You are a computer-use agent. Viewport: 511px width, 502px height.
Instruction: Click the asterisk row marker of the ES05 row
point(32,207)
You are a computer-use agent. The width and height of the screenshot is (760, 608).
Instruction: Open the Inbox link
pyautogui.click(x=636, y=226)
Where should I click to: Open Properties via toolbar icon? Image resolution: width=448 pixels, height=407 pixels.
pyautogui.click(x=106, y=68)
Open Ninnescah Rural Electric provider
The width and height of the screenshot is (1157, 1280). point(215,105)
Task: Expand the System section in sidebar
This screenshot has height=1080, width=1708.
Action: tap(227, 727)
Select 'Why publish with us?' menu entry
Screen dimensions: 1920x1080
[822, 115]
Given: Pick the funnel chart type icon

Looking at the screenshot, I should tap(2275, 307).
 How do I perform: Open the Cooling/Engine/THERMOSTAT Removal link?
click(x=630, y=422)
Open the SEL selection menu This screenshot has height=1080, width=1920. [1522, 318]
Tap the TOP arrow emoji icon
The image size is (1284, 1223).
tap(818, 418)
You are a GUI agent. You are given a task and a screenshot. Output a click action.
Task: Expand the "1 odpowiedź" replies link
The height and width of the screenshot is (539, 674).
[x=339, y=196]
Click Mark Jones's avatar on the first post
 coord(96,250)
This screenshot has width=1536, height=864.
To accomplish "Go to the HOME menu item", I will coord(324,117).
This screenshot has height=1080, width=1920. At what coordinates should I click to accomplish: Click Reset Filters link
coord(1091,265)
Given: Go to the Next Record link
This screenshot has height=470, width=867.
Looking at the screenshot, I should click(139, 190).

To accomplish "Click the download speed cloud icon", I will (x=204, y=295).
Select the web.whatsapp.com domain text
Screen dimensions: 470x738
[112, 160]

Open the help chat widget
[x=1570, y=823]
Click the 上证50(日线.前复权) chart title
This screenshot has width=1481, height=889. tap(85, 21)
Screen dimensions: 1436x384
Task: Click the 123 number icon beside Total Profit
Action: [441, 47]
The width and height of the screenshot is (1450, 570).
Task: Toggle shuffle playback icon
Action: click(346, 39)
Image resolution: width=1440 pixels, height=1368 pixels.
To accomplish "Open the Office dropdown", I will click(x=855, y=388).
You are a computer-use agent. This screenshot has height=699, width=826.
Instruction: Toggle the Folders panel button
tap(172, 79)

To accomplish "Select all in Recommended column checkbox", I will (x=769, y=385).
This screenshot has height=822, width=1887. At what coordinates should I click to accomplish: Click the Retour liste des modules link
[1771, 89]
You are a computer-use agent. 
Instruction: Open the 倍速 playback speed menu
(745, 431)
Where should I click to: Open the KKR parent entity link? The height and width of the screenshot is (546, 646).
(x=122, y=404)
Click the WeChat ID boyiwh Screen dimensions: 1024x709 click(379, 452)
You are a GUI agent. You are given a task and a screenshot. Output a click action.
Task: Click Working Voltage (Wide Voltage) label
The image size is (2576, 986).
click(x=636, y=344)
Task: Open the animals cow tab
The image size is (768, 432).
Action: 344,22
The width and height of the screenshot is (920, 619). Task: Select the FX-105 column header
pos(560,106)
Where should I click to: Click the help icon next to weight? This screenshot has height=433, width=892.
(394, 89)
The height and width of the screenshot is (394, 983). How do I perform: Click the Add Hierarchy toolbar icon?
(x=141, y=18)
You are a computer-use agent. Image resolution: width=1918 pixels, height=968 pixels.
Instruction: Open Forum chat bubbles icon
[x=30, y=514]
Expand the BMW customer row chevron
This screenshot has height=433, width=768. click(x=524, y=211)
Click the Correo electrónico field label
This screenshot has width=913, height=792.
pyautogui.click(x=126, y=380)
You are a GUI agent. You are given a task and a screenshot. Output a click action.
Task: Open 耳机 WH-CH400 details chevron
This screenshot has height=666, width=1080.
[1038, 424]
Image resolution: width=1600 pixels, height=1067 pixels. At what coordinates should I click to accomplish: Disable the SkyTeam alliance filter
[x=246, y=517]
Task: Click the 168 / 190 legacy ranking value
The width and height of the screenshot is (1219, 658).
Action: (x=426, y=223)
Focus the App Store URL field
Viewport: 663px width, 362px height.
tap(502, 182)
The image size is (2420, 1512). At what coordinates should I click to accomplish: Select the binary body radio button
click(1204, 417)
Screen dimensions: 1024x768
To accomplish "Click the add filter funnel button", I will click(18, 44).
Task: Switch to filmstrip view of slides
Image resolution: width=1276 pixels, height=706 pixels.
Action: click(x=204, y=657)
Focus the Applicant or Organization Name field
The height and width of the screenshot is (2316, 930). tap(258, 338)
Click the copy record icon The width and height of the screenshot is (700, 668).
--------------------------------------------------
→ AIM
Copy out the lines above exactly as they appear.

→ WRITTEN RESPONSE
You are a computer-use agent. Viewport: 511px width, 502px height.
Instruction: Click the asterisk row marker of the ES05 row
point(32,207)
You are a computer-use agent. The width and height of the screenshot is (760, 608).
Instruction: Open the Inbox link
pyautogui.click(x=636, y=226)
Where should I click to: Open Properties via toolbar icon? Image resolution: width=448 pixels, height=407 pixels.
pyautogui.click(x=106, y=68)
Open Ninnescah Rural Electric provider
The width and height of the screenshot is (1157, 1280). point(215,105)
Task: Expand the System section in sidebar
This screenshot has height=1080, width=1708.
Action: tap(227, 727)
Select 'Why publish with us?' menu entry
Screen dimensions: 1920x1080
[822, 115]
Given: Pick the funnel chart type icon

Looking at the screenshot, I should tap(2275, 307).
 How do I perform: Open the Cooling/Engine/THERMOSTAT Removal link?
click(x=630, y=422)
Open the SEL selection menu This screenshot has height=1080, width=1920. [1522, 318]
Tap the TOP arrow emoji icon
The image size is (1284, 1223).
tap(818, 418)
You are a GUI agent. You are given a task and a screenshot. Output a click action.
Task: Expand the "1 odpowiedź" replies link
The height and width of the screenshot is (539, 674).
[x=339, y=196]
Click Mark Jones's avatar on the first post
 coord(96,250)
This screenshot has width=1536, height=864.
To accomplish "Go to the HOME menu item", I will coord(324,117).
This screenshot has height=1080, width=1920. At what coordinates should I click to accomplish: Click Reset Filters link
coord(1091,265)
Given: Go to the Next Record link
This screenshot has height=470, width=867.
Looking at the screenshot, I should click(139, 190).

To accomplish "Click the download speed cloud icon", I will (x=204, y=295).
Select the web.whatsapp.com domain text
Screen dimensions: 470x738
[112, 160]

Open the help chat widget
[x=1570, y=823]
Click the 上证50(日线.前复权) chart title
This screenshot has width=1481, height=889. tap(85, 21)
Screen dimensions: 1436x384
Task: Click the 123 number icon beside Total Profit
Action: [441, 47]
The width and height of the screenshot is (1450, 570).
Task: Toggle shuffle playback icon
Action: click(346, 39)
Image resolution: width=1440 pixels, height=1368 pixels.
To accomplish "Open the Office dropdown", I will click(x=855, y=388).
You are a computer-use agent. This screenshot has height=699, width=826.
Instruction: Toggle the Folders panel button
tap(172, 79)

To accomplish "Select all in Recommended column checkbox", I will (x=769, y=385).
This screenshot has height=822, width=1887. At what coordinates should I click to accomplish: Click the Retour liste des modules link
[1771, 89]
You are a computer-use agent. 
Instruction: Open the 倍速 playback speed menu
(745, 431)
Where should I click to: Open the KKR parent entity link? The height and width of the screenshot is (546, 646).
(x=122, y=404)
Click the WeChat ID boyiwh Screen dimensions: 1024x709 click(379, 452)
You are a GUI agent. You are given a task and a screenshot. Output a click action.
Task: Click Working Voltage (Wide Voltage) label
The image size is (2576, 986).
click(x=636, y=344)
Task: Open the animals cow tab
The image size is (768, 432).
Action: 344,22
The width and height of the screenshot is (920, 619). Task: Select the FX-105 column header
pos(560,106)
Where should I click to: Click the help icon next to weight? This screenshot has height=433, width=892.
(394, 89)
The height and width of the screenshot is (394, 983). How do I perform: Click the Add Hierarchy toolbar icon?
(x=141, y=18)
You are a computer-use agent. Image resolution: width=1918 pixels, height=968 pixels.
Instruction: Open Forum chat bubbles icon
[x=30, y=514]
Expand the BMW customer row chevron
This screenshot has height=433, width=768. click(x=524, y=211)
Click the Correo electrónico field label
This screenshot has width=913, height=792.
pyautogui.click(x=126, y=380)
You are a GUI agent. You are given a task and a screenshot. Output a click action.
Task: Open 耳机 WH-CH400 details chevron
This screenshot has height=666, width=1080.
[1038, 424]
Image resolution: width=1600 pixels, height=1067 pixels. At what coordinates should I click to accomplish: Disable the SkyTeam alliance filter
[x=246, y=517]
Task: Click the 168 / 190 legacy ranking value
The width and height of the screenshot is (1219, 658).
Action: (x=426, y=223)
Focus the App Store URL field
Viewport: 663px width, 362px height.
tap(502, 182)
The image size is (2420, 1512). At what coordinates should I click to accomplish: Select the binary body radio button
click(1204, 417)
Screen dimensions: 1024x768
To accomplish "Click the add filter funnel button", I will click(18, 44).
Task: Switch to filmstrip view of slides
Image resolution: width=1276 pixels, height=706 pixels.
Action: click(x=204, y=657)
Focus the Applicant or Organization Name field
The height and width of the screenshot is (2316, 930). tap(258, 338)
Click the copy record icon The width and height of the screenshot is (700, 668).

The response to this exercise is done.